What is expected: Scan the material below for the string "computer", and copy every line where it shows up.

** The data follows **

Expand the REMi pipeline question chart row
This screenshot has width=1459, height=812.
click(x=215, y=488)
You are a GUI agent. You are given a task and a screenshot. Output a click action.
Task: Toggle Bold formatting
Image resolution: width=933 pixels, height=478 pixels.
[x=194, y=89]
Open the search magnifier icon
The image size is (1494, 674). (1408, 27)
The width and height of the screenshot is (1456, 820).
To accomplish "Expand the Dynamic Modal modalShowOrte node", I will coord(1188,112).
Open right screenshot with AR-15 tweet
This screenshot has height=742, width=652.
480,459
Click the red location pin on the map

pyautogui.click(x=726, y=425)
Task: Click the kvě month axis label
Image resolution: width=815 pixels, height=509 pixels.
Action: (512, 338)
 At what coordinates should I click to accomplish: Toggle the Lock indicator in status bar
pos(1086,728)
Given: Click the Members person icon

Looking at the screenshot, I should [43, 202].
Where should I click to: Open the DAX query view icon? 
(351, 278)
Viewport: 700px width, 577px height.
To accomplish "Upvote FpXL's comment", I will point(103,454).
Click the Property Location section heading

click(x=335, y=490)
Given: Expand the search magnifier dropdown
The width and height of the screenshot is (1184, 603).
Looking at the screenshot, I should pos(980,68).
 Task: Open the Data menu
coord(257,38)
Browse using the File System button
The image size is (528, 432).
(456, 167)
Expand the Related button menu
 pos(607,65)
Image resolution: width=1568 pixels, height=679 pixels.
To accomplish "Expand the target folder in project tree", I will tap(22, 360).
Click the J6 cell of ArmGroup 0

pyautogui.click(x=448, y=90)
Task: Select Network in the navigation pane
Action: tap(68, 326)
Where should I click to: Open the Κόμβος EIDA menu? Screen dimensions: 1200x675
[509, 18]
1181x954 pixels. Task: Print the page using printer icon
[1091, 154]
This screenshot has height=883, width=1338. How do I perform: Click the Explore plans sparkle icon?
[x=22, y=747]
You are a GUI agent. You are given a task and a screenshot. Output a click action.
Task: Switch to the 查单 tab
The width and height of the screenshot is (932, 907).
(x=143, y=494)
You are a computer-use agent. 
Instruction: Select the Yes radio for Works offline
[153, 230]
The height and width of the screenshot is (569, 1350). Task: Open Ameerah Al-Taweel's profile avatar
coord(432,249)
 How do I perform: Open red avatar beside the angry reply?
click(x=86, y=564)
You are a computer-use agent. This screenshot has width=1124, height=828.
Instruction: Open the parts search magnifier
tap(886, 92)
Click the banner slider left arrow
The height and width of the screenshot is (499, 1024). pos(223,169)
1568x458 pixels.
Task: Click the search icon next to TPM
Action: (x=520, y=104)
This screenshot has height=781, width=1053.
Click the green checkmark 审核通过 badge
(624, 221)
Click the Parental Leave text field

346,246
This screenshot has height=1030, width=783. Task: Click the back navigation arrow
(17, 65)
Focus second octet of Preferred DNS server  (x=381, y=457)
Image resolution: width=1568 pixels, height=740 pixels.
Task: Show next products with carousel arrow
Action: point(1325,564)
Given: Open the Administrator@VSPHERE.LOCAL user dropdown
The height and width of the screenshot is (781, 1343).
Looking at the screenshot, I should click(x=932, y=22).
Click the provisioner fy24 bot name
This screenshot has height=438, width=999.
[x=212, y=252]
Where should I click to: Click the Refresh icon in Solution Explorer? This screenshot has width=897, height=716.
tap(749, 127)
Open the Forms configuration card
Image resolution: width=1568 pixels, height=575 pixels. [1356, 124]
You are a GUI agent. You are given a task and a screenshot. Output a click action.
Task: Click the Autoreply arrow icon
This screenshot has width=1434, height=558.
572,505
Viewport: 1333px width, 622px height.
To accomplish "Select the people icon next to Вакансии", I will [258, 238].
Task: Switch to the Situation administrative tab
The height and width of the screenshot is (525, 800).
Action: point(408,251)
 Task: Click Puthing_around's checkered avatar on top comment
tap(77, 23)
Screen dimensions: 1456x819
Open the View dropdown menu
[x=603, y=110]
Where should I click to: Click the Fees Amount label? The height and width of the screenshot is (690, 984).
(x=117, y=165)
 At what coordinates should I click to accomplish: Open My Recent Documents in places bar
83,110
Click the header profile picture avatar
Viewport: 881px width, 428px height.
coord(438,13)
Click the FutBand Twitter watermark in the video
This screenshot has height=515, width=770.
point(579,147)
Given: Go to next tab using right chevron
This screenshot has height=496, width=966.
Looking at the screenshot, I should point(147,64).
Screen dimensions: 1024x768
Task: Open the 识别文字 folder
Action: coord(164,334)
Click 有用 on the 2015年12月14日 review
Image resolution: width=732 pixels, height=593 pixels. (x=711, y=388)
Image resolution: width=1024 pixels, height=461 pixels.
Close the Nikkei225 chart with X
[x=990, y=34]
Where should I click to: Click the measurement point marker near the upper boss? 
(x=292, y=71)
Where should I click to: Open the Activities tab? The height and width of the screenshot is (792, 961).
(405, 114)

** End of The data **

Answer to this task:
You are a computer-use agent. 
You are a computer-use agent. This screenshot has width=1124, height=828.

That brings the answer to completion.